▶ **Records to use**
━━━━━━━━━━━━━━━━━━━━

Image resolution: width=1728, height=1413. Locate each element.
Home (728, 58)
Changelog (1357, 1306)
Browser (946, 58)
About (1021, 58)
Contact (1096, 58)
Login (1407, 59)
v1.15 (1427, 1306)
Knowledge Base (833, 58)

━━━━━━━━━━━━━━━━━━━━

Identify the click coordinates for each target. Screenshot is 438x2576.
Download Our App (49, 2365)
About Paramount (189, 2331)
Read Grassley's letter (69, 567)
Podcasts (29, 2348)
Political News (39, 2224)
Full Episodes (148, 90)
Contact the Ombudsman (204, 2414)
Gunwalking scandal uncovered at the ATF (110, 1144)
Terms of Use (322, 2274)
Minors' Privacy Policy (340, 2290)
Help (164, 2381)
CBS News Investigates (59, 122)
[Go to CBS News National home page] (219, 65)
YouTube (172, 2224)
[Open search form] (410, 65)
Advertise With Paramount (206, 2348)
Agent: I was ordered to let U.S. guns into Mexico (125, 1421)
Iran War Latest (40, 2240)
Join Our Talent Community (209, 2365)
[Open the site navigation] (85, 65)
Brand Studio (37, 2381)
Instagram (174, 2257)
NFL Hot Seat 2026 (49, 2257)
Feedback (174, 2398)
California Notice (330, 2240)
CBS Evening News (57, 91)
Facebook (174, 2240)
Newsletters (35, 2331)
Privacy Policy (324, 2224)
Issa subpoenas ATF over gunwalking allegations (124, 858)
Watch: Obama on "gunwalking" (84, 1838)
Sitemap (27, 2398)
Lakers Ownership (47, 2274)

━━━━━━━━━━━━━━━━━━━━

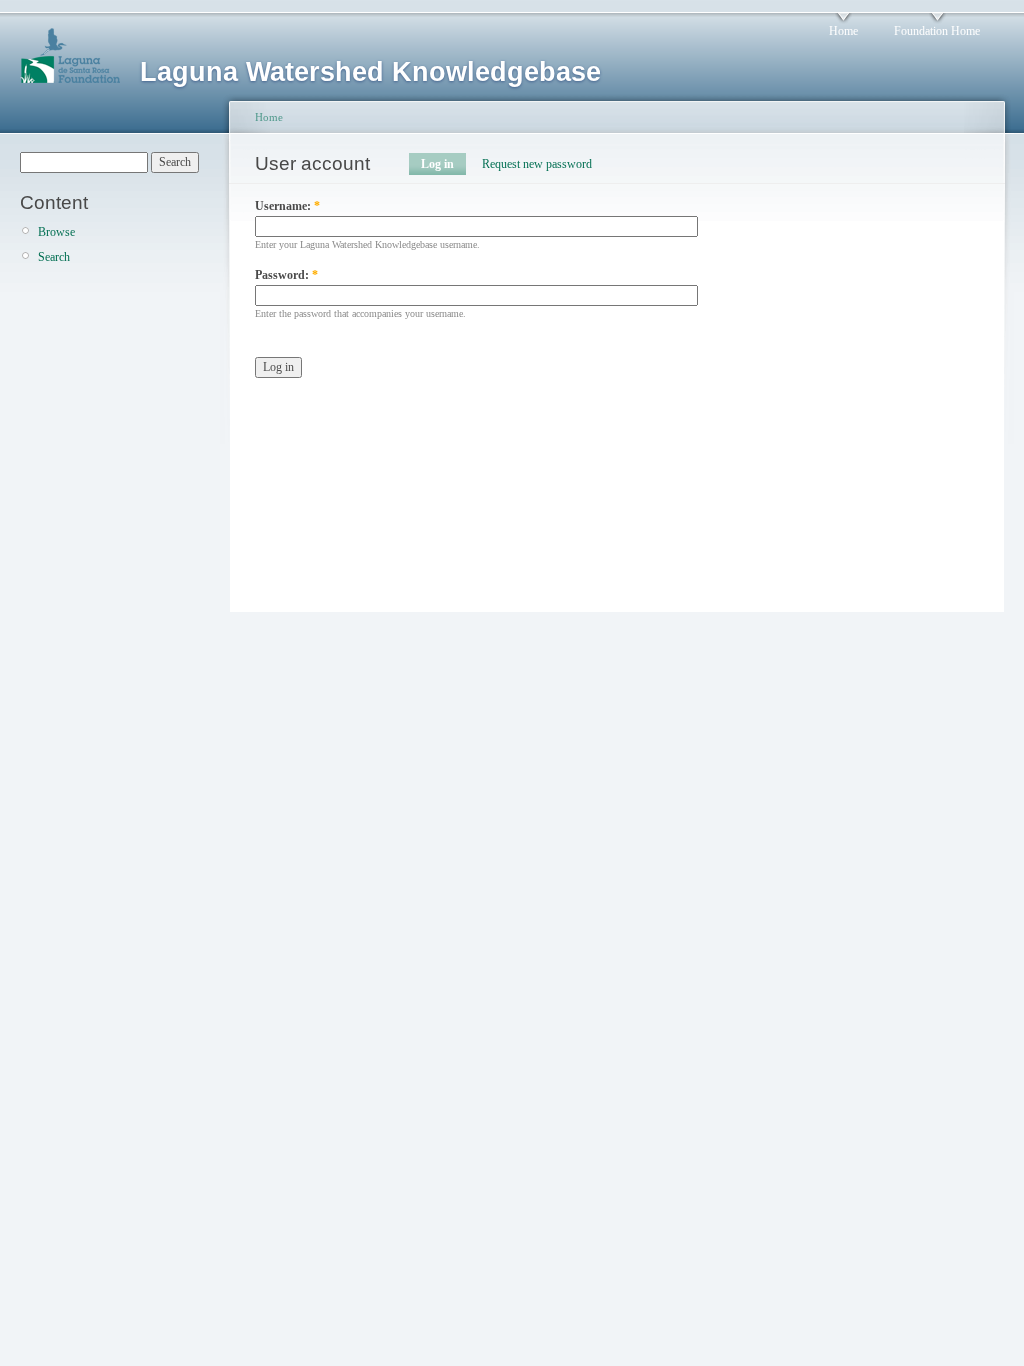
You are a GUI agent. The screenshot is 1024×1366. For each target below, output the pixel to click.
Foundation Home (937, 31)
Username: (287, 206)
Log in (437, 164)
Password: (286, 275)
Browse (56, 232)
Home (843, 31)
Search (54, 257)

━━━━━━━━━━━━━━━━━━━━

▶ **Work instructions**
With the line that has "Iran War Latest (40, 2240)" as the first and the line that has "Lakers Ownership (47, 2274)" as the last, repeat exactly that run of lines above and no more.

▶ **Reply to the exercise**
Iran War Latest (40, 2240)
Join Our Talent Community (209, 2365)
[Open the site navigation] (85, 65)
Brand Studio (37, 2381)
Instagram (174, 2257)
NFL Hot Seat 2026 (49, 2257)
Feedback (174, 2398)
California Notice (330, 2240)
CBS Evening News (57, 91)
Facebook (174, 2240)
Newsletters (35, 2331)
Privacy Policy (324, 2224)
Issa subpoenas ATF over gunwalking allegations (124, 858)
Watch: Obama on "gunwalking" (84, 1838)
Sitemap (27, 2398)
Lakers Ownership (47, 2274)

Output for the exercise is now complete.